One could even plumb to a water container inside your refrigerator and forget the ice. Add a hydrostat switch in the pump power and you are MacGyver. Awesome and simple proof of concept - thank you!
That was what I was thinking myself. I was thinking chest freezer.They are very low on energy consumption. Should work. I might try it just for fun! :)
Good Idea. The coils outside the fridge could be behing the frige where all the heat from it is put off. Even more effective!
This just put into perspective how a dehumidifier worked! Thanks
living in an old house basement I have problem with high humidity. Your idea saved me from humidity. I bore 2 holes in the back of my freezer and keep the coolant container in the freezer. It runs Auto coolant that can stay liquid at low temperatures. From there i run the main pipes in my whole house. Each module have a fish tank pomp that sucks coolant from the main pipes and runs it in the coil in each room. Best idea man, thank you.
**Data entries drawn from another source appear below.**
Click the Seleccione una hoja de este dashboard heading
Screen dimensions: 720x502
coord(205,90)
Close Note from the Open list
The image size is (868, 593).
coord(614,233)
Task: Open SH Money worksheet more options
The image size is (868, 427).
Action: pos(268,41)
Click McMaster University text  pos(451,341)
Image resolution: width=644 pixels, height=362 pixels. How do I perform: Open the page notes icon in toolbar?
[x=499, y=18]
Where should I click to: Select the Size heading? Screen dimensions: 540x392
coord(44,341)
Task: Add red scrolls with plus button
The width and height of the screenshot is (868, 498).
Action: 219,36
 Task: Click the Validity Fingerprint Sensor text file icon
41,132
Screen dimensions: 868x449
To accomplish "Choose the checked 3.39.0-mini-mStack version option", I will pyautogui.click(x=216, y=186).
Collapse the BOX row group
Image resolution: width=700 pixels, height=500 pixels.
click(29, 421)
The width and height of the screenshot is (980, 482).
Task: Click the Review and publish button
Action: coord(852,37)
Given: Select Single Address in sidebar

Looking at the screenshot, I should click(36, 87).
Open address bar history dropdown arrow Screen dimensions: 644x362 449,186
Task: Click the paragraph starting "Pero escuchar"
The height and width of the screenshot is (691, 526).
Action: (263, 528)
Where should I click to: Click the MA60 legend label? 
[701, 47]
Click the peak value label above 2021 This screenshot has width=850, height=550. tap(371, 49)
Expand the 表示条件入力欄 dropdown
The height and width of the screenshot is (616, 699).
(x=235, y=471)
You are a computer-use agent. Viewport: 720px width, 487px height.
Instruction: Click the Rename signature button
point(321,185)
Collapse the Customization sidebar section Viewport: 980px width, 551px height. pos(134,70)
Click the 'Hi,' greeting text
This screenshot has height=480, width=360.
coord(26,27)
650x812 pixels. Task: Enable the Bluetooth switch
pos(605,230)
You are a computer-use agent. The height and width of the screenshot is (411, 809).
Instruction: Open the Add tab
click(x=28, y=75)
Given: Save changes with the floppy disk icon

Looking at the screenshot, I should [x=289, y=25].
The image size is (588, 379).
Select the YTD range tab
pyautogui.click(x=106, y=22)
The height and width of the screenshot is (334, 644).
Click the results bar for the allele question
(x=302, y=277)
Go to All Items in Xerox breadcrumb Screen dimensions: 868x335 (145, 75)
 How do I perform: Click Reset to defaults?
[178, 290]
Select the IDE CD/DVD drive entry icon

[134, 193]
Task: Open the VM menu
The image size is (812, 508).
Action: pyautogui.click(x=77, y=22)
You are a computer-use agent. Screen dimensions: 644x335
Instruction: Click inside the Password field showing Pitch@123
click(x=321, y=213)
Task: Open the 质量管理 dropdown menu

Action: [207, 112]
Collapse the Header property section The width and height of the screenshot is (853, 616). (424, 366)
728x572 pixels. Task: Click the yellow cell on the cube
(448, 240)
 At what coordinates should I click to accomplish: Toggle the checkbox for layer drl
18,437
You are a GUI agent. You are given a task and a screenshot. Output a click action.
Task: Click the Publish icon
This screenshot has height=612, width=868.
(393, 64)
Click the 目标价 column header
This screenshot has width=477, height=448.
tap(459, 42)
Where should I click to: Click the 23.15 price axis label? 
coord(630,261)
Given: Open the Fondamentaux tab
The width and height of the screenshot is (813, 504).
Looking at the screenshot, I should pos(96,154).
Your whole house I thought you just live in the basement
yeaa i thought you lived in the basement???
Brilliant idea using auto coolant!
I actually dont understand kindly let me explain everything so that I can also make it easily with the help oh freezer instead buying expensive dehumidifier.
I took inspiration from your vid and made a similar system, plumbing the water container inside a small fridge.
The first version was just like this, just with a smaller water container (an ice cream pot with lid) and shorter copper tubing (2 meters or 6,6 feet). It worked, but condensation started forming on the plastic hose right after it left the fridge, so it was a mess. And I felt like it was not getting as cold as it could.
So the second (current) version I added insulation to the plastic hose to prevent premature condensing, and made a copper serpentine to fit inside the ice maker of the fridge and plumbed it between the pump and the external coil. Then replaced the regular water with antifreeze car liquid to make sure it doesn't clog. Now it's drawing about 120 ml per day, but the exterior of the container is condensing as well. I think there's room to add a longer coil and a stronger pump, but right now I'm out of time and money to do it. I'm thinking about replacing the coil with 10 or 15 meters of aluminum tubing. I'll update when I do it.
Quick update: Still haven't found the time to do the upgrades, the only thing I did was to change the open container with a water jug with the top cut upside down like a funnel, so the condensed water drops to the bottom and there's less exposed surface. Definitely helps, because you can see water re-condensing on the interior thanks to the cold air descending from the coil, and usually that would be going back up to the room if unobstructed, decreasing efficiency.
But it's been running 24/7 all this time and there's definitely a noticeable improvement. For reference, it's in an approximately 660 cubic feet room, and before the project, on slightly humid days you could feel it touching the floor or the windows. Now it feels completely dry on touch except on the very worst days with almost 100% humidity.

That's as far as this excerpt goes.